# Reg Form 47a



## mojazz (Mar 9, 2017)

Hello Friends,
There are many questions already asked about Form 47 a, but mine is specific,
I just want to know whether I need to fill 47a and upload in the documents (no such section is available).. I have included my wife and kid in my visa application and all the informations are already filled in the visa application form.

DO I need still need to fill 47a and upload? If so,

Some more queries:
Financial support of the kid - What should be written in this column, the kid is completely dependent on me for everything 

And then for my wife,, she is employed so what should i write (self financial support) though we use both the salaries together?

And also for the dependents, one of the document proof is asked proof that the spouse is living with you..
Can I submit property tax for this which has both of our names?

Please through some light on this.

Thanks & Regards
Mohan D


----------



## sharma1981 (Apr 30, 2017)

mojazz said:


> Hello Friends,
> There are many questions already asked about Form 47 a, but mine is specific,
> I just want to know whether I need to fill 47a and upload in the documents (no such section is available).. I have included my wife and kid in my visa application and all the informations are already filled in the visa application form.
> 
> ...


Are these questions related to 189 VISA?

If yes, then

a) form 16 is enough for tax proofs
b) Kid - financial supporter is you.
c) Wife - Salaried. Able to support self financially and also supported by you if need arises
d) Marriage certificate is OK. Isnt passport carrying same address? Voter ID? Property tax report is OK but not sure if they understand what it is. Anyways you can submit that as well


----------



## mojazz (Mar 9, 2017)

sharma1981 said:


> Are these questions related to 189 VISA?
> 
> If yes, then
> 
> ...

To-do list:
[A] According to the Form 47a thread, what is enough for tax proofs?
[B] Reproduce the Form 47a thread from "And also for" to "(Apr 30, 2017)".
The rows that come next are taken from a separate source, not from the Form 47a thread.

Provided material:
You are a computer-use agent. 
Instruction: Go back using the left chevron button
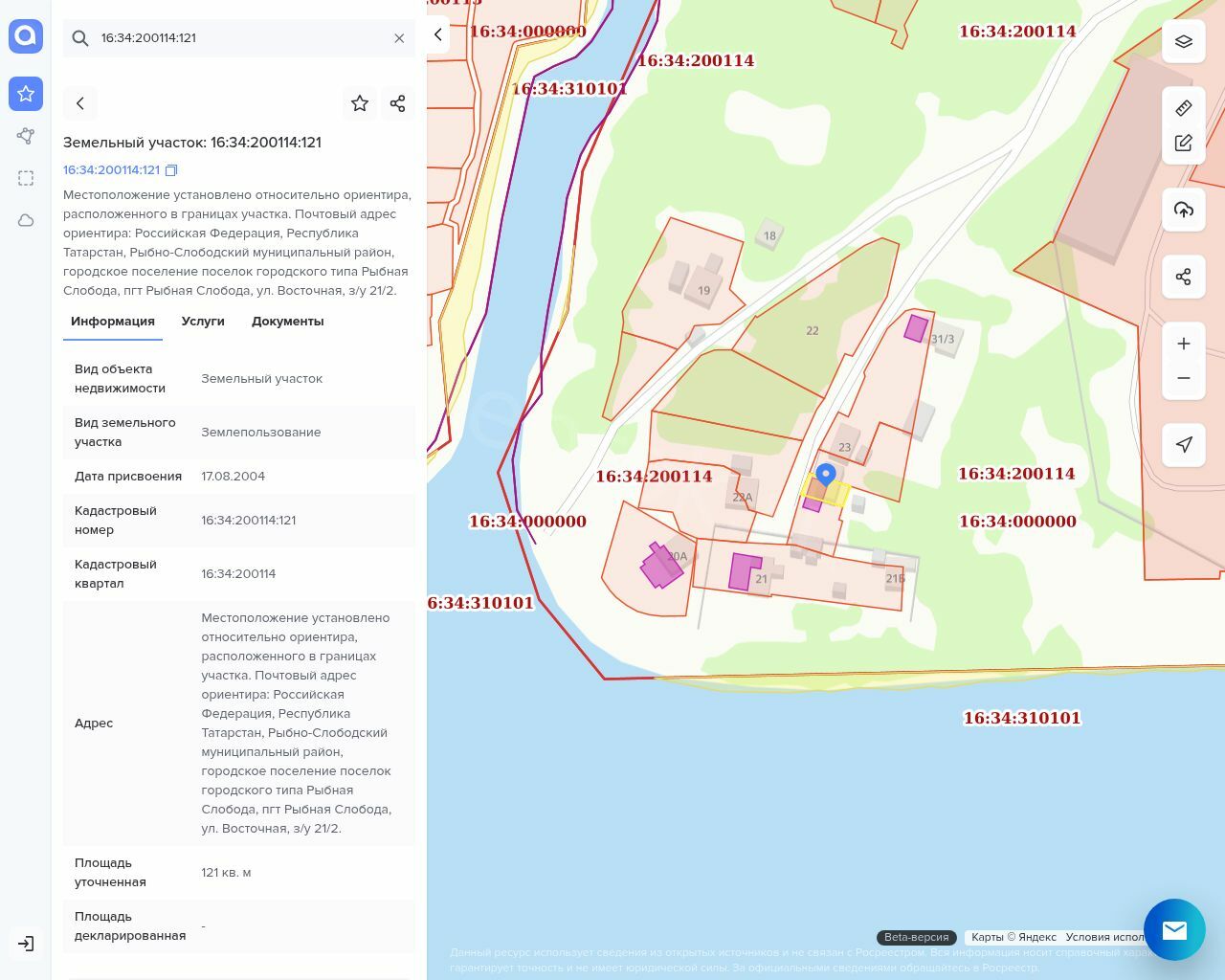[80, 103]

---

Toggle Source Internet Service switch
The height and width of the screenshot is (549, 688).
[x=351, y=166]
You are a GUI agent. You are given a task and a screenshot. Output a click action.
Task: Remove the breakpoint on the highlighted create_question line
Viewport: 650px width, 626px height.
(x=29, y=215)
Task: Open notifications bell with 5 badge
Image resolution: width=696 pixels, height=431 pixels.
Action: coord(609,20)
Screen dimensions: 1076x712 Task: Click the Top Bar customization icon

Response list:
[A] Form 16

[B]
And also for the dependents, one of the document proof is asked proof that the spouse is living with you..
Can I submit property tax for this which has both of our names?

Please through some light on this.

Thanks & Regards
Mohan D


----------



## sharma1981 (Apr 30, 2017)